I Left Him, and I Regretted It—But Only for a While

“I’ve never really had money issues, partly because my parents supported me every step of the way. Then I met my now ex-boyfriend, who spoiled me, and money was simply never a concern.

I was living comfortably and seriously considering settling down with him until I started noticing things I simply couldn’t keep up with. After battling different emotions and weighing whether to stay or leave, I finally made the painful decision to end things.

It wasn’t easy, and I won’t go into the specifics of everything that was wrong but eventually, I walked away.

Nobody prepares you for the shock of being heartbroken and broke at the same time. He was my first serious boyfriend and  in many ways my provider. Aside from the emotional turmoil, I was suddenly and completely broke.

Since we got together, I’d stopped getting money from my parents and they just assumed I was fine from work. The first few months after the breakup were so difficult. My parents sent money, but it wasn’t enough.

I took on extra jobs just to try and maintain the standard of living my ex had introduced me to. In the middle of all this financial panic, I found myself strongly considering going back to him to try and sort out our issues.

Then, one day, I stumbled across a video about how some people intentionally spoil their partner, creating a level of dependence so deep that the partner becomes incapable of leaving or moving on.

If that partner eventually does leave, they feel like no one else can measure up. The ex becomes the subconscious yardstick for every man she meets, and she often finds herself running right back even though everything is screaming not to. 

I was too stunned to speak. The video was short, but devastatingly accurate. It was like a light switch flipped in my head: this was my reality. The fact that I was ready to condone all the wrong things in our relationship just to cling to a certain lifestyle meant something was deeply wrong.

The years I spent with him had rewired my thinking without me even realizing it. I sat for a long time, remembering all the times I brought up business ideas or anything I wanted to do to add value to myself.

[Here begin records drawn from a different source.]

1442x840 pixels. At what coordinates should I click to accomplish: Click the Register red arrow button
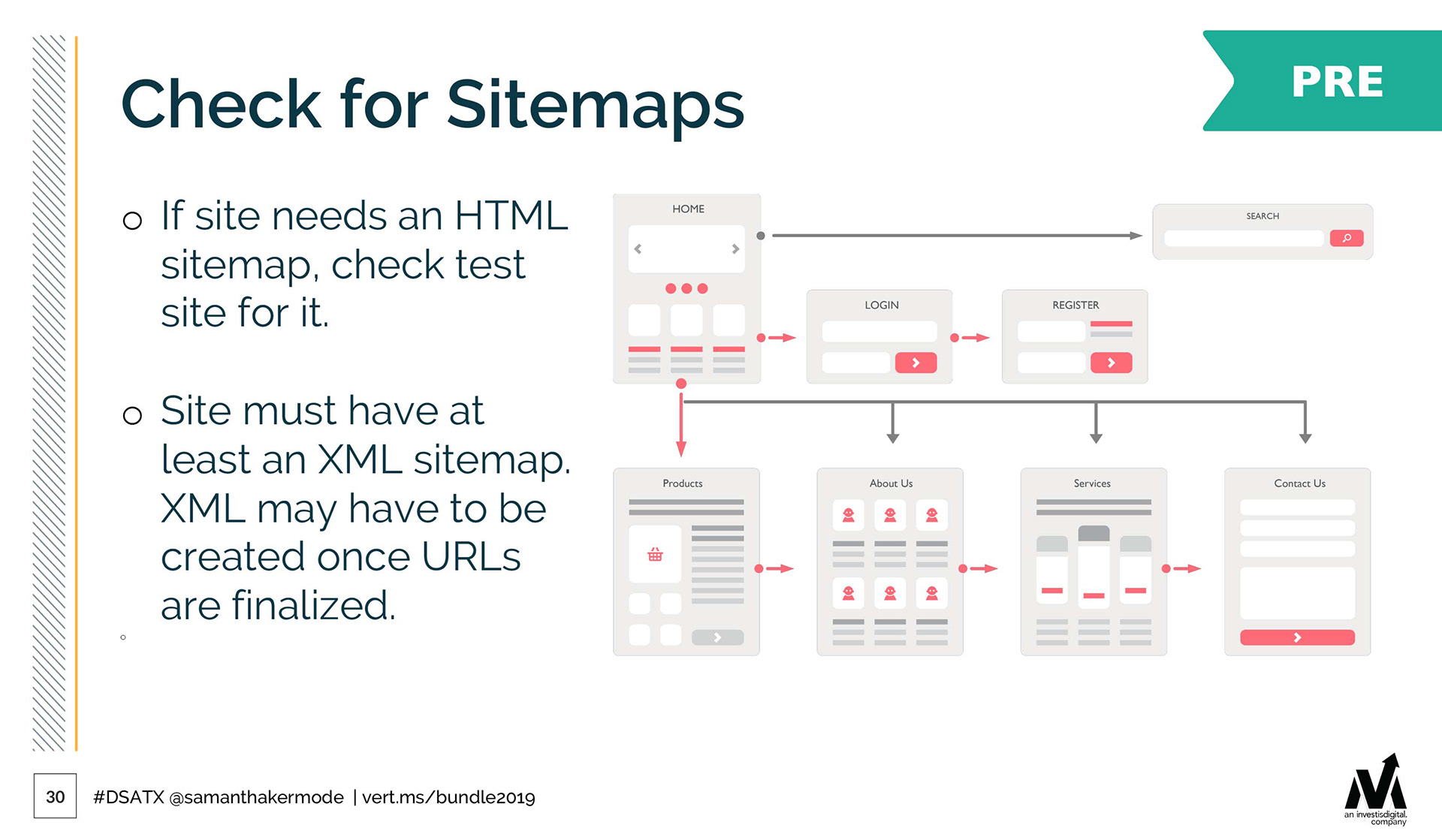[x=1111, y=363]
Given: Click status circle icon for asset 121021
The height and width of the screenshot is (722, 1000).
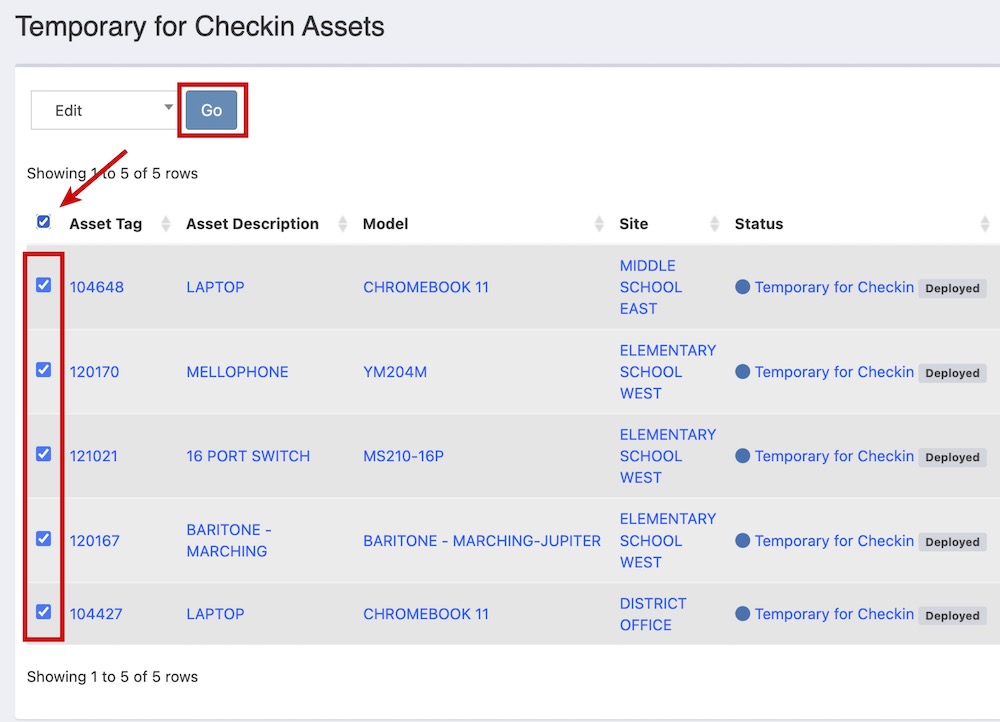Looking at the screenshot, I should 743,456.
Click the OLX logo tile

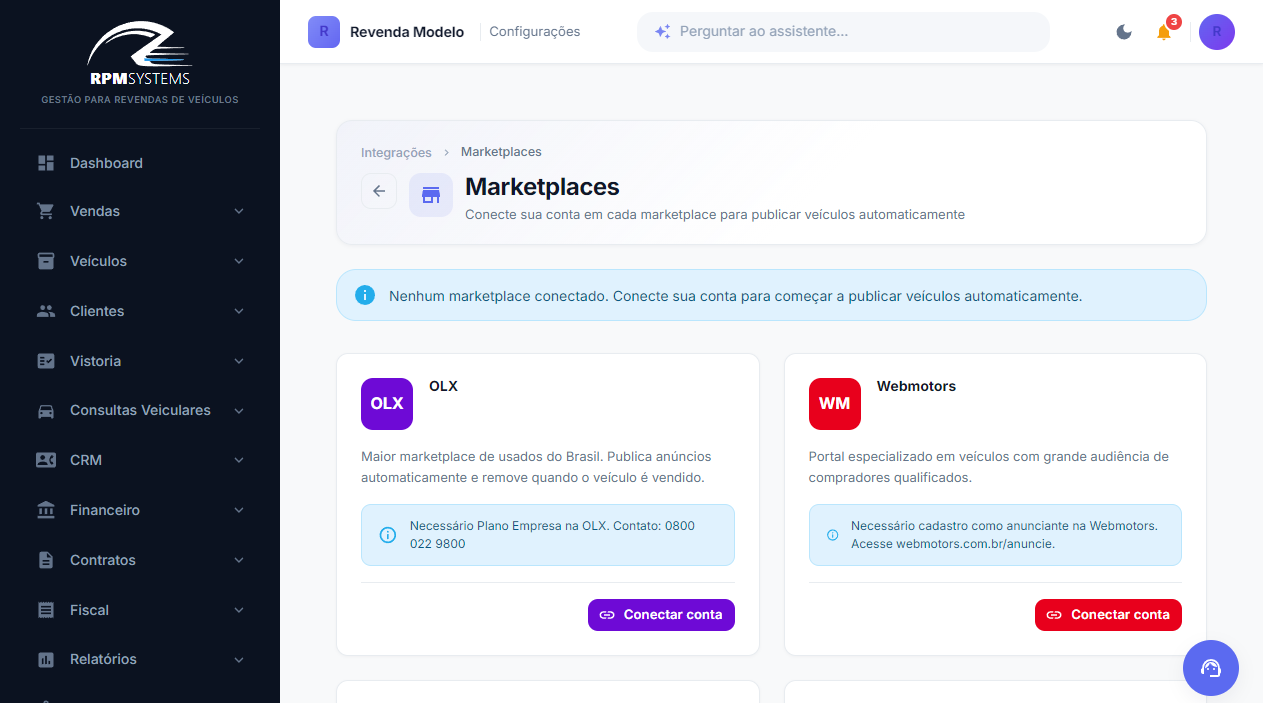click(x=387, y=404)
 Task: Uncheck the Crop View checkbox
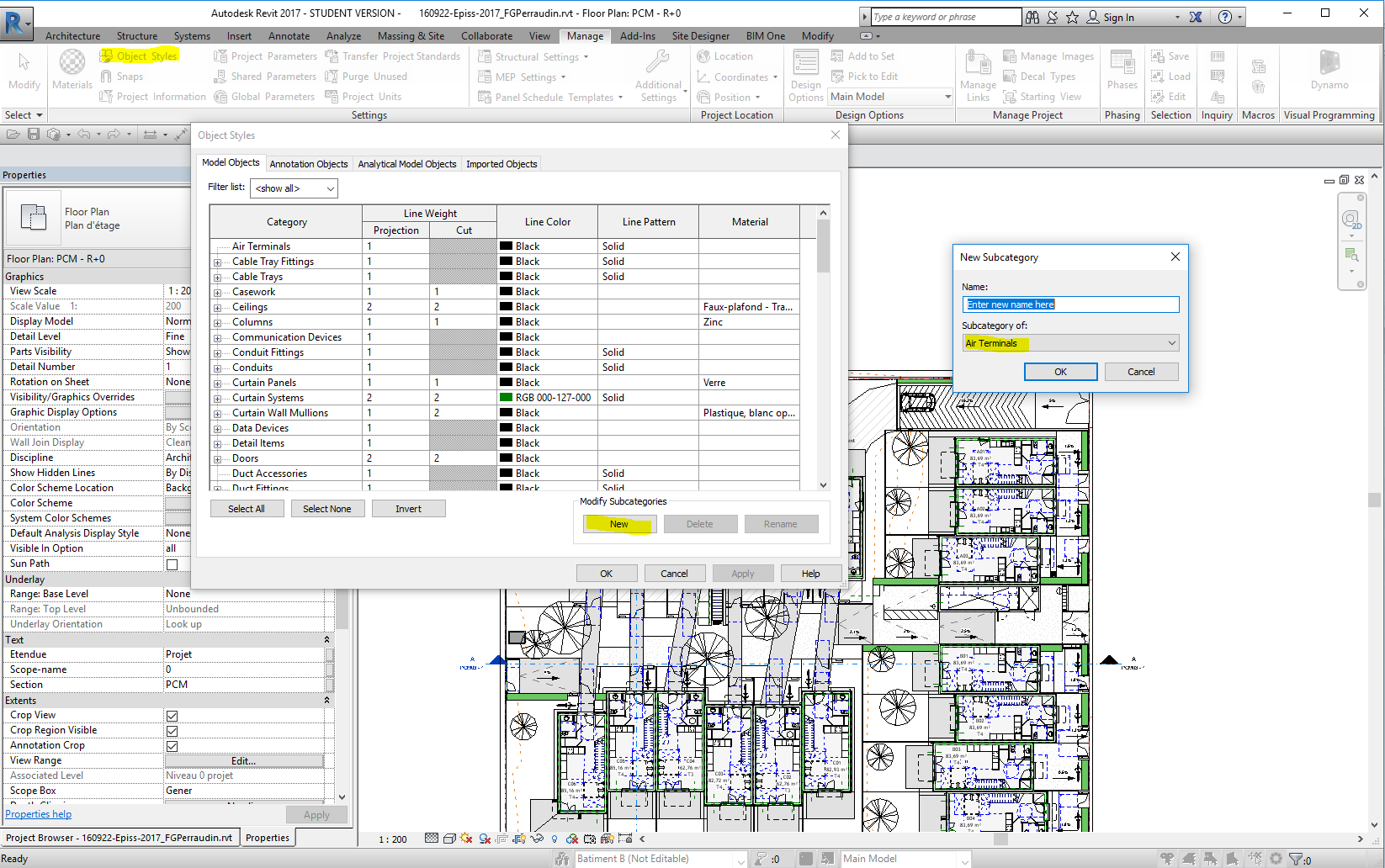(x=172, y=715)
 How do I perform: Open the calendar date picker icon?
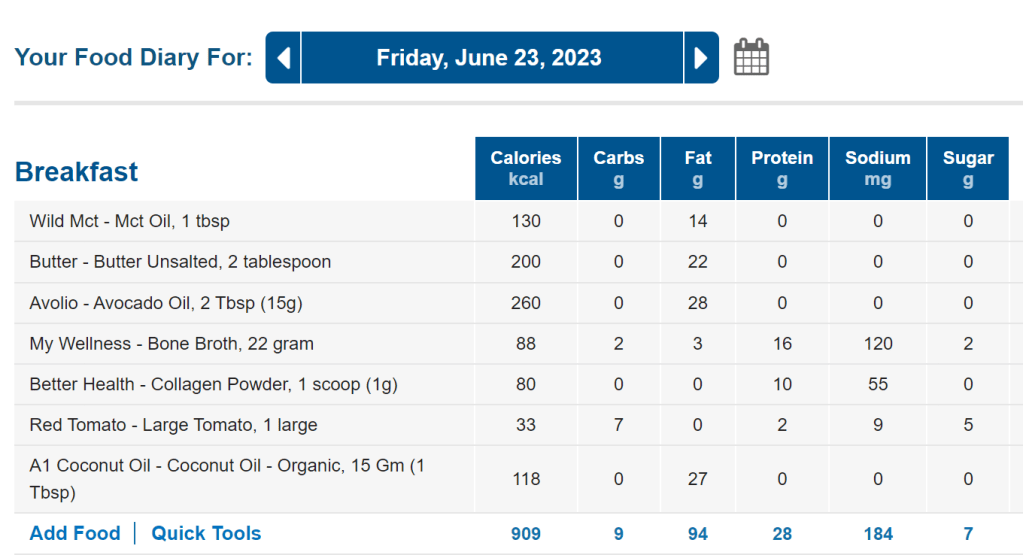(x=751, y=57)
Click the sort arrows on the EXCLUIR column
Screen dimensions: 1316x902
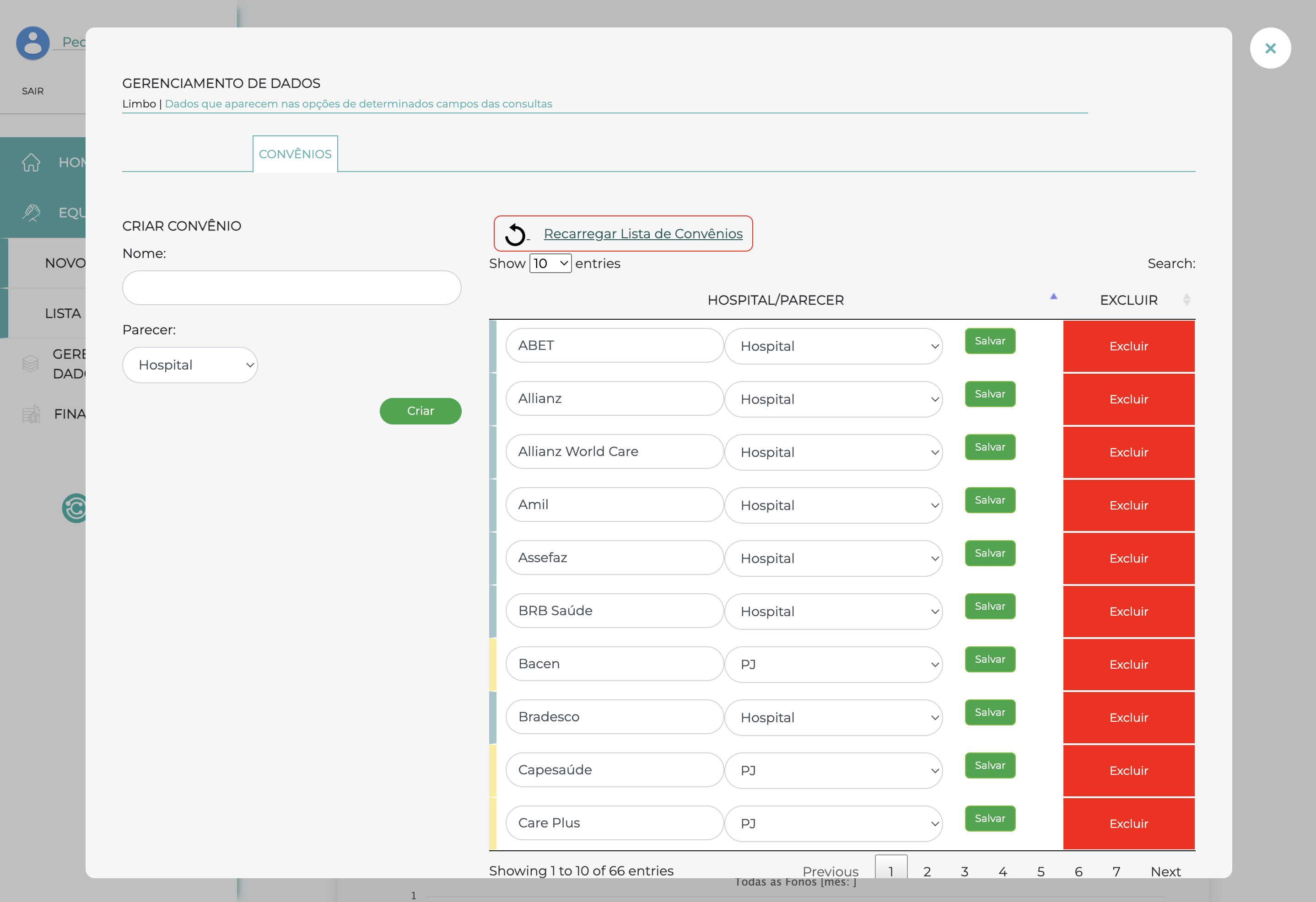(x=1187, y=299)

He would just brush it under the carpet and tell me not to worry about such things. I was so foolishly “in love” that I failed to see I wasn’t making any progress as an individual. Yes, I went to school and graduated, but personally, I felt like I had stalled in every other way.

A certain level of interdependence is natural in a serious, long-term relationship. But once that person becomes like an idol or your sole source for everything, that’s your cue to start thinking.

Please, don’t rely on someone else to get by in your life. Go out there and do something. Ask yourself, If this person were no longer here, could you truly survive?

I left my ex, and yes, I regretted it, but only for a while. I committed to planning my life and doing all the things I had put off for years. I am proud to say that I am doing better than I could have ever imagined.

Your life and your happiness should never be solely in the hands of one person.”